Domas Mituzas schrieb:
Magnus,
history. I could probably demonstrate by
requesting the history of GWB
with limit=100000 a few dozen times simultanously, but I won't for
obvious reasons.
Instead of writing additional feature for that you could just
restrict limit on page history :)
I'm not sure I follow the joke here.
Yes, obviously we have to limit the limit (sorry;-) on history.
My feature costs much less in time of database access and, especially,
rendering.
Could you do me a favor? Run a SELECT DISTINCT on
all authors of GWB
manually and take the time. This should represent the worst-case
scenario. I'm curious about how long that takes.
Worst case scenario is that revision would have to be loaded into
memory, instead of safe haven on our slow i/o :) That would mean that
we'd need twice more memory for all DB servers.
I don't follow this either, sorry. Until we have a concrete number on
how long the GWB page (or a similar one) takes for that query,
speculation if futile IMHO.
There are ways to limit this. AFAIK, it is not
(strictly) necessary to
list IPs in the author list, so one could add "WHERE rev_user_id>0" to
the query. That should take care of the anon vandals, which in the
case
of GWB should be quite a percentage.
Not anymore. On the other hand, that'd require scanning some index
anyway, :)
There's still be plenty of anons from before protection.
But, if it isn't cheaper anyway, OK.
It might also be possible to put an absolute
limit into the query. But
that is a question the the legal guys.
Would not help.
OK.
Brion, please note that this is not about my
latest cute little
script.
AFAIK, there is currently *no* way to publish the GWB article as
demanded by the GFDL short of downloading the *entire* en.wikipedia
including all old revisions, installing MediaWiki, importing the whole
thing and then run the query locally. Not exactly what I'd call
user-friendly...
Maybe we should write author xml streams during backup process, but
we should not solve this issue by running it all on our main db servers.
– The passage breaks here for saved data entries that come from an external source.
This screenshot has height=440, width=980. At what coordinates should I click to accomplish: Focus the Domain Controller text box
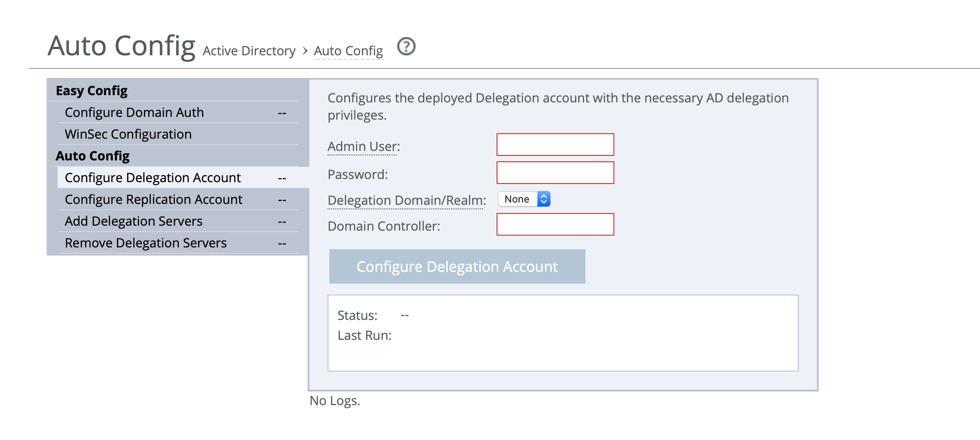click(555, 224)
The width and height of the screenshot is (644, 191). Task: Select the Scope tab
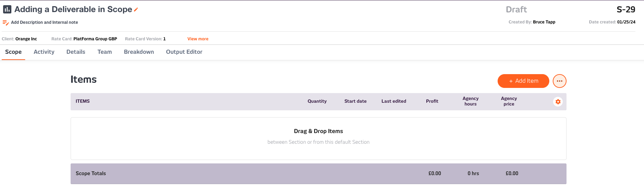pyautogui.click(x=13, y=52)
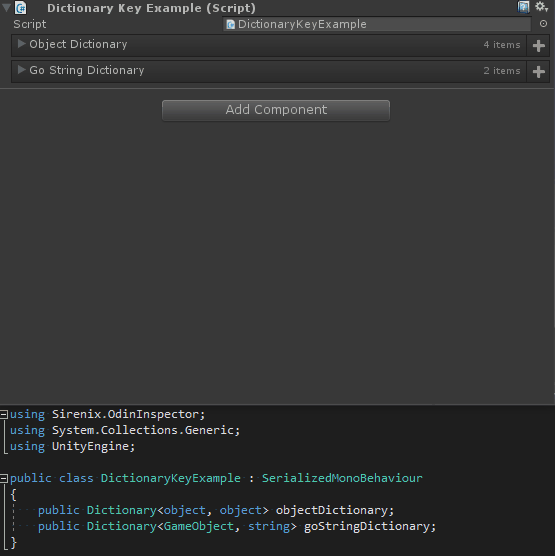Collapse the using directives code region
This screenshot has height=556, width=555.
4,414
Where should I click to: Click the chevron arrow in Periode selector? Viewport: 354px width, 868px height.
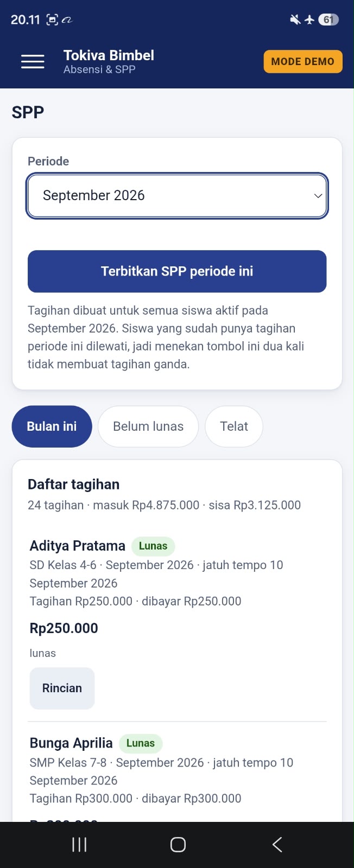pyautogui.click(x=318, y=196)
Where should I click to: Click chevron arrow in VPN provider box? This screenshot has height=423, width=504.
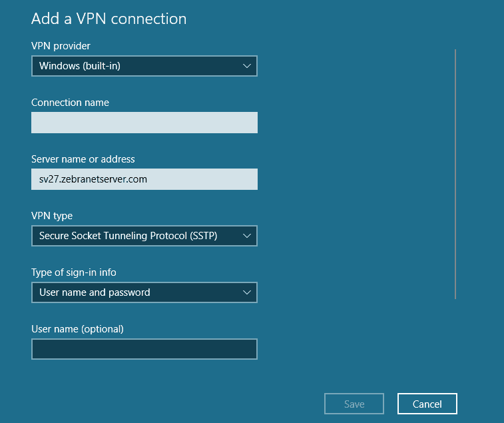(x=246, y=66)
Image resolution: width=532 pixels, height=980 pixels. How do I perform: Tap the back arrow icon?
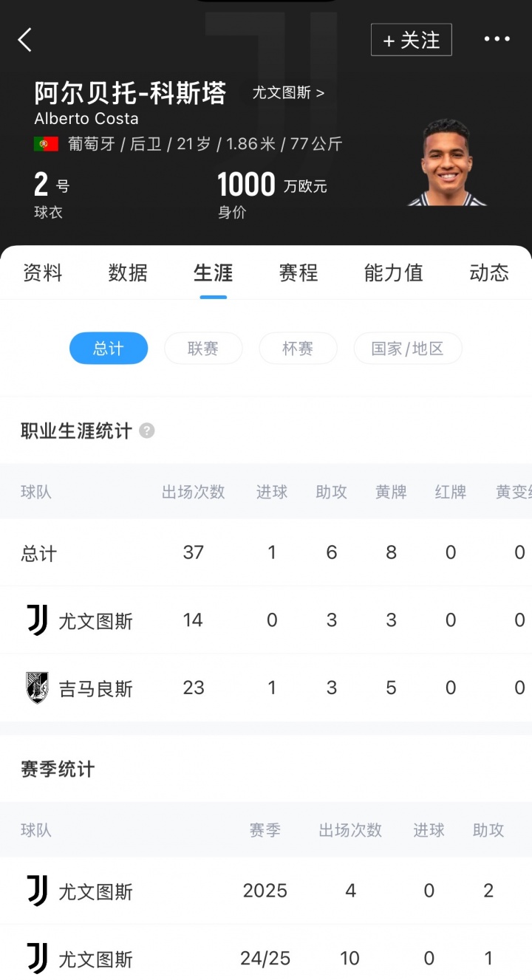[25, 40]
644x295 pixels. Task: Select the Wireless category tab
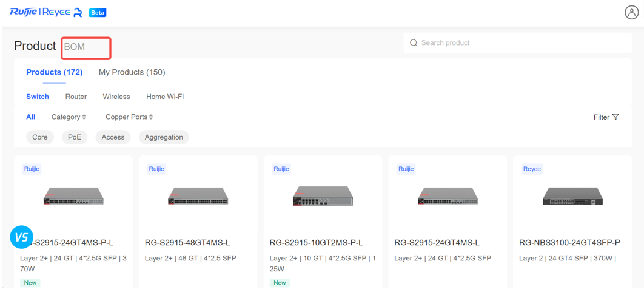116,97
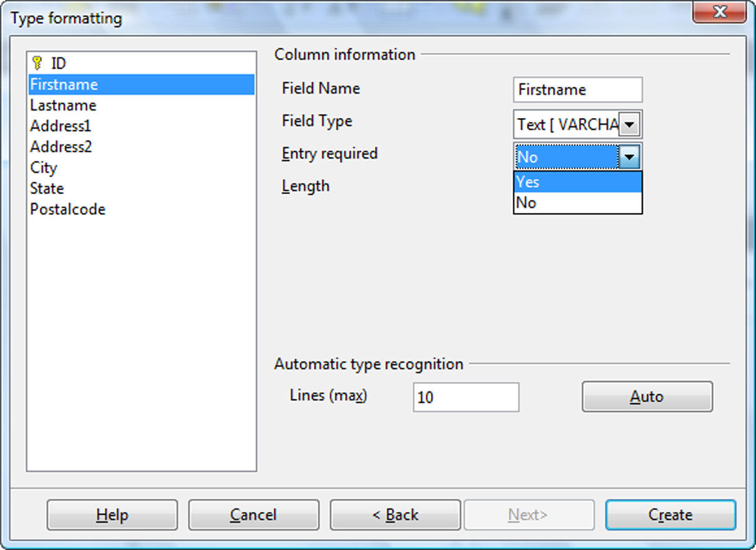Select the City column

click(x=44, y=167)
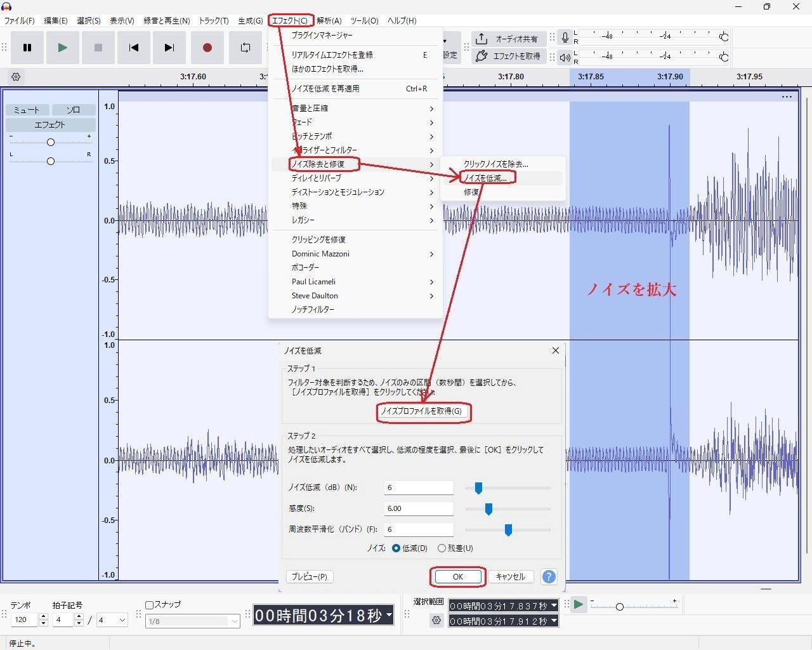Select the 低減(D) radio button
This screenshot has height=650, width=812.
tap(396, 548)
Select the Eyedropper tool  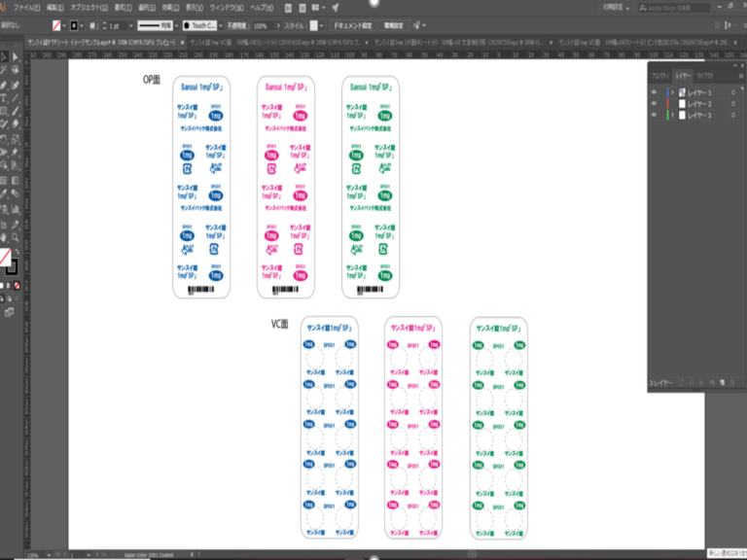click(4, 193)
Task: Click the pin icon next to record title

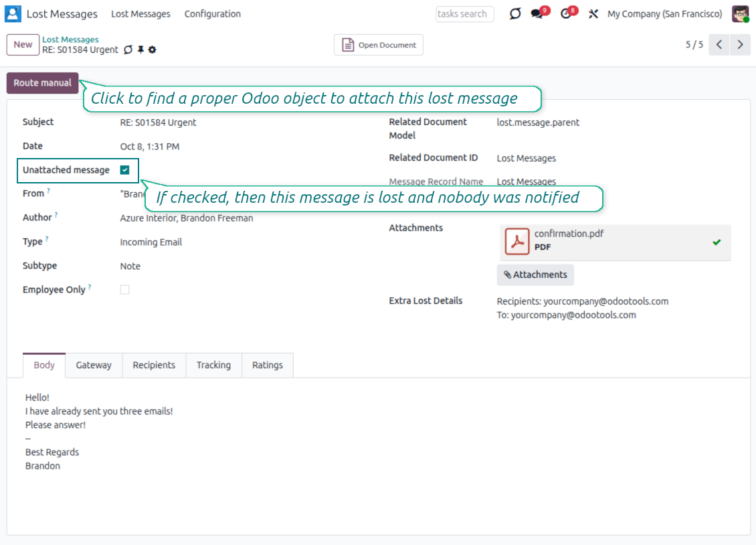Action: 140,50
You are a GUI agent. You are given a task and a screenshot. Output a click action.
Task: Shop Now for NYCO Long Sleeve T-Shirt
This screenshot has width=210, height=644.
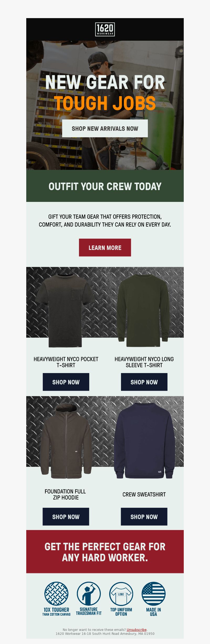click(144, 382)
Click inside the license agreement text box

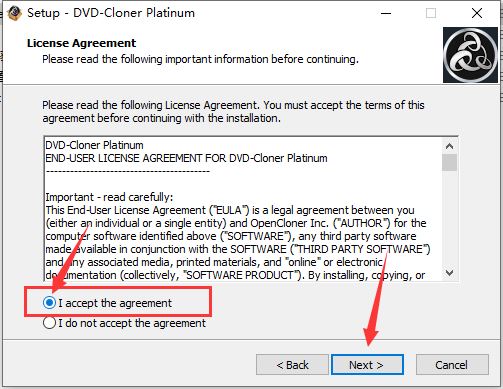coord(243,209)
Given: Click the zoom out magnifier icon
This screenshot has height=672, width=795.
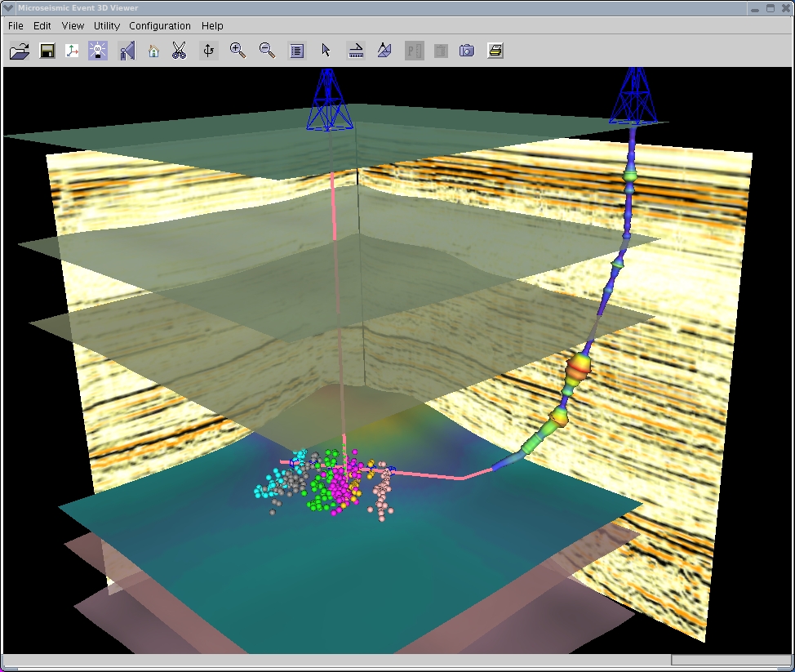Looking at the screenshot, I should pyautogui.click(x=267, y=51).
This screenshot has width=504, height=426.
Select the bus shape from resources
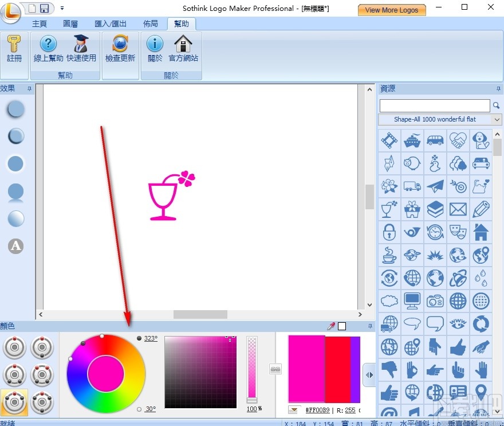435,139
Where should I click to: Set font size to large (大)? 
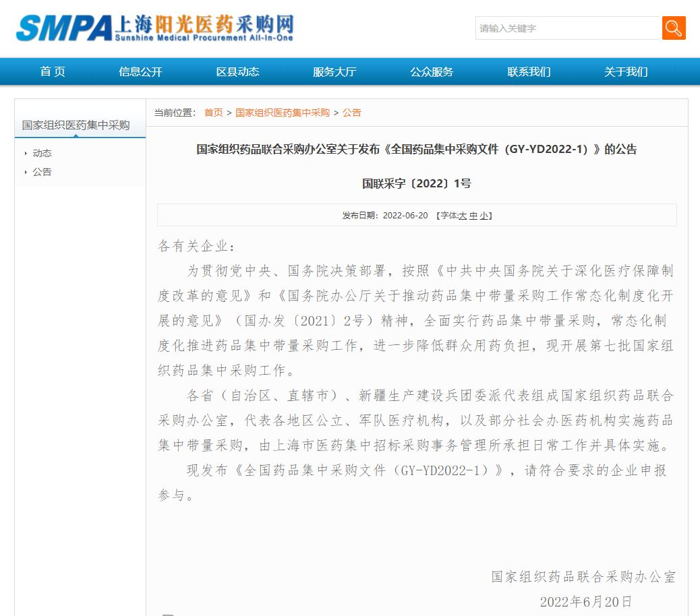click(463, 216)
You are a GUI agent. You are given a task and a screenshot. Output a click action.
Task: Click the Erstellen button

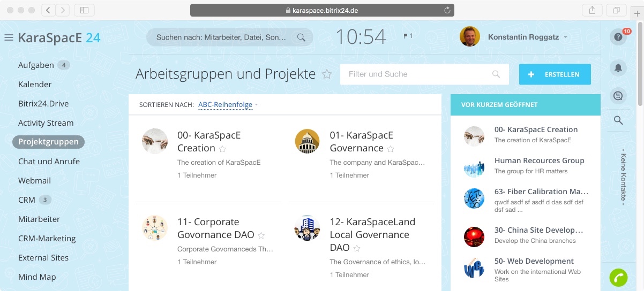click(555, 74)
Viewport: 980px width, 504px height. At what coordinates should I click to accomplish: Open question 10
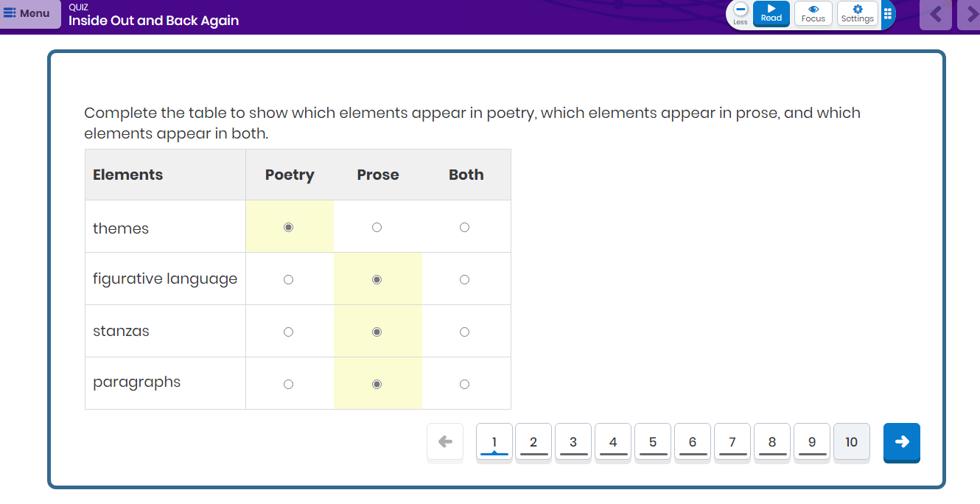point(851,442)
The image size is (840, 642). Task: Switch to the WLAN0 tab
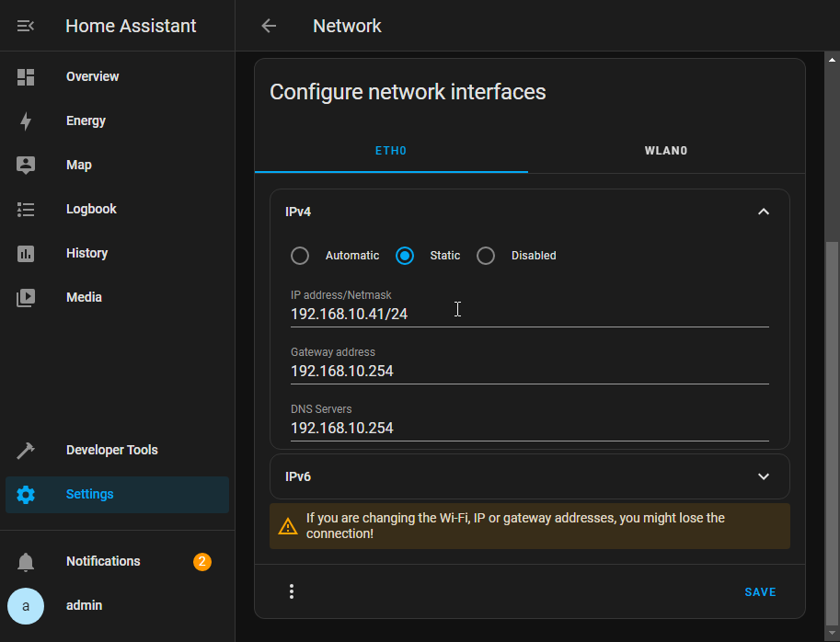(x=666, y=151)
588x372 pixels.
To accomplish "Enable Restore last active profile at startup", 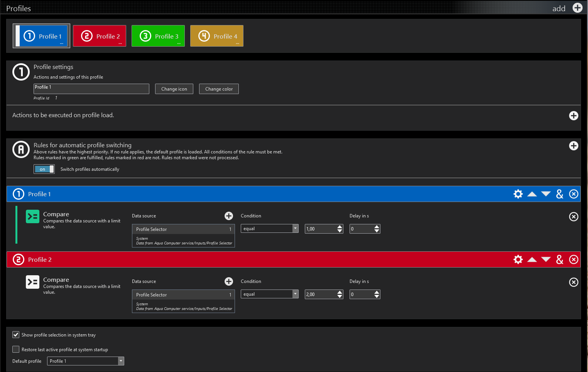I will coord(16,349).
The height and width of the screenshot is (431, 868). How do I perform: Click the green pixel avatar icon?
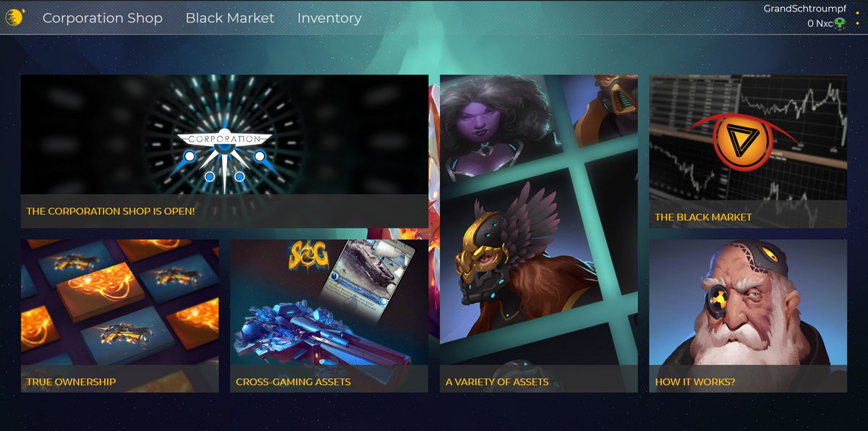[x=840, y=24]
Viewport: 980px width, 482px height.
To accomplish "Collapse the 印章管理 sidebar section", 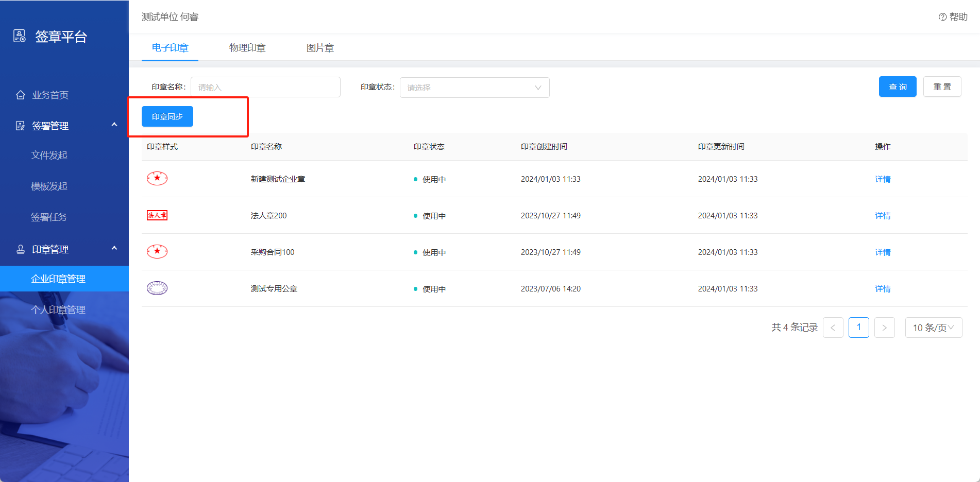I will (114, 248).
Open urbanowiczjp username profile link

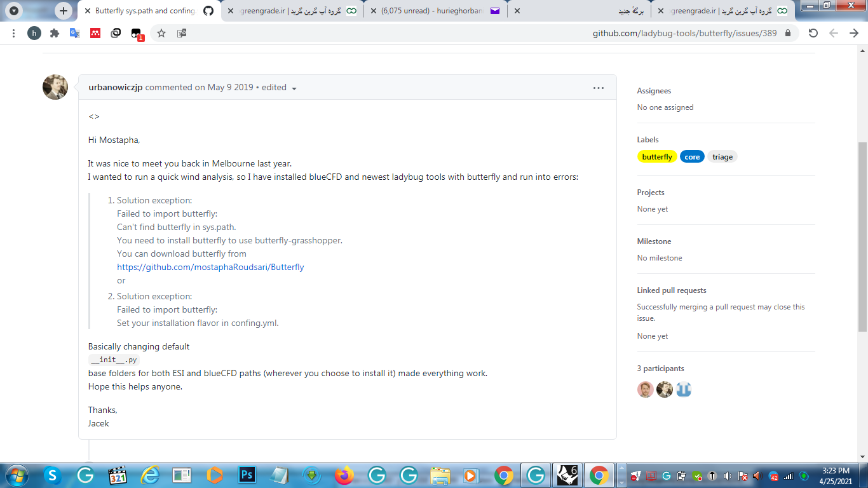point(116,88)
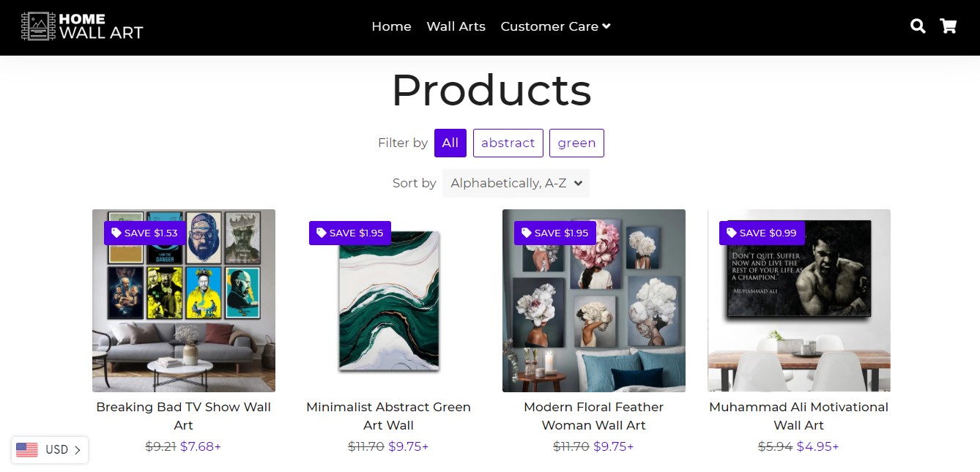Click the Home Wall Art logo
Viewport: 980px width, 472px height.
tap(82, 26)

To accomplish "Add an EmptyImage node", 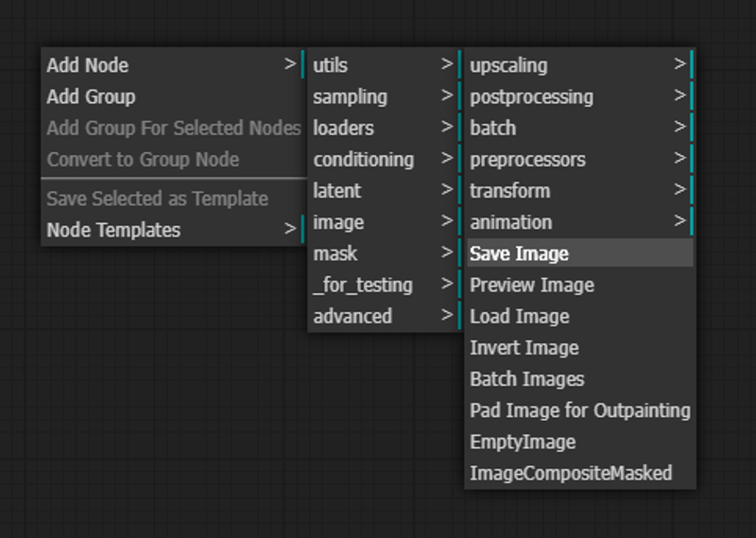I will [580, 442].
Well, not on out "main" (=master) servers; it doesn't require writes.
Or do you, with "main", mean the slave servers? If so, what other
database servers besides "main" do we have?
If there would be a database/apache server group dedicated to a (future)
API in general, that would be great indeed !
And the author information will be outdated as soon as someone edits the
article after the backup.
Or do you mean inside the backup XML stream, for the "current version"
dump? That would be an improvement, but no solution to aveage Joe who
"wants these three pges as PDF".
Magnus